At his leer, Clara Hudson's fingers tightened on the crystal: a telegram, crumpled into his pocket before she could see it; bereft tears at the fictional loss of a mother; his face, nuzzling the front of her uncorseted gown in search of comfort. And afterwards, his fingers playing with the gold coin between her breasts.

He grinned at her blush. “Oh, Clarissa, if only my dear wife had proved as hearty as you, I might have had a more productive marriage. Instead, all I have left are two sickly girls and a son whose accent puts my teeth on edge.”

“What did Samuel want from you?”

“Do you know, I think he wanted recognition, more than money—although he seems happy enough to be offered money. And I suppose revenge—on you. He went all dark and broody when he talked about you pawning him off on your sister. He seems to have found it troubling to discover as a grown man that his parents hadn't been his parents. But more immediately, he's looking for his grandfather.”

“My
father
? Did he tell you Papa was still alive?” Even without a bullet, James Hudson would have been fast approaching his century mark.

“No, he claimed his grandfather had disappeared around the time he was born, and thought I might know where he'd gone. One of the letters indicated that your father had money hidden away somewhere. I believe the phrase was, ‘a fortune dropping out of the sky.' Since nothing of the sort came to light after your sister died, he came here hoping that the old man might have told me about it.”

“Why on earth would he think that?”

“Your father's letter said he had recently figured out something that had been puzzling him for a long time, and expected to come into a lot of money because of it—although he didn't obligingly go on to say what that might be.

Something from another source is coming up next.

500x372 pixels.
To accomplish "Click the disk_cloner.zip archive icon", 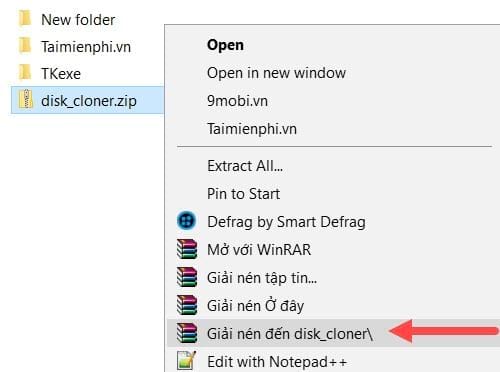I will [26, 99].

Were there pirates in your family, Clarissa? A map to buried treasure? Samuel thinks it might have to do with the rights to a gold mine. Your father was on his way back to Australia to retrieve whatever it was—after which, he told your sister, they would all live in comfort for ever after. I assured Samuel that not only did I have no idea about any Hudson family monies or gold mines, but the closest I'd come to your father was one night on opposite sides of an hotel door. That was he, I take it, who tried to pound down the door that night?

“I did, frankly, wonder if this was not a rather clumsy attempt to introduce the topic of money. Just in case I felt like clasping him to me and declaring him my one true heir.” Edmunds shook his head, and got up to fill his empty glass. “However, it was another part of that same letter that caught my eye. Have you seen them? The letters?”

“No.”

“I tried to get him to leave them here with me, but he wouldn't. Suspicious little bugger, your son—watched over me while I read them. Anyway, in one, your father says that he is on his way to see a man by name of Beddoes, down in Hampshire. Now, this was a man I met briefly, back in the late 'seventies—he was in a deal with the bank when he simply up and scarpered. Created untold confusion. And, by a fascinating coincidence, that very name was in the papers not long before Samuel showed up here. Bones found on the fellow's estate. ‘The Skeleton in the Gamekeeper's Garden,' I believe they called it.”

Fortunately, Hugh had got up to lay a match under the laid fire, so he missed her reaction. “I remember reading about that,” she said when she'd got her voice under control. “Although I'm not sure what connexion you imagined there.”

He straightened, wincing like an old man. “Clarissa, I always knew you walked the line of being shady. Good girls don't spend the Christmas holidays in Monte Carlo, or keep thick packets of £20 notes at the bottom of their sponge-bag. Yes, yes, I went through your rooms when you were away. Wouldn't you? And if you're that way, it's a sure bet your father wasn't sea-green incorruptible. So when I see a letter written back in 'seventy-nine saying your father—remarkably lively for a dead man—is on his way to see this fellow Beddoes…well, put one criminal together with another, and come up with a man buried in the woods.”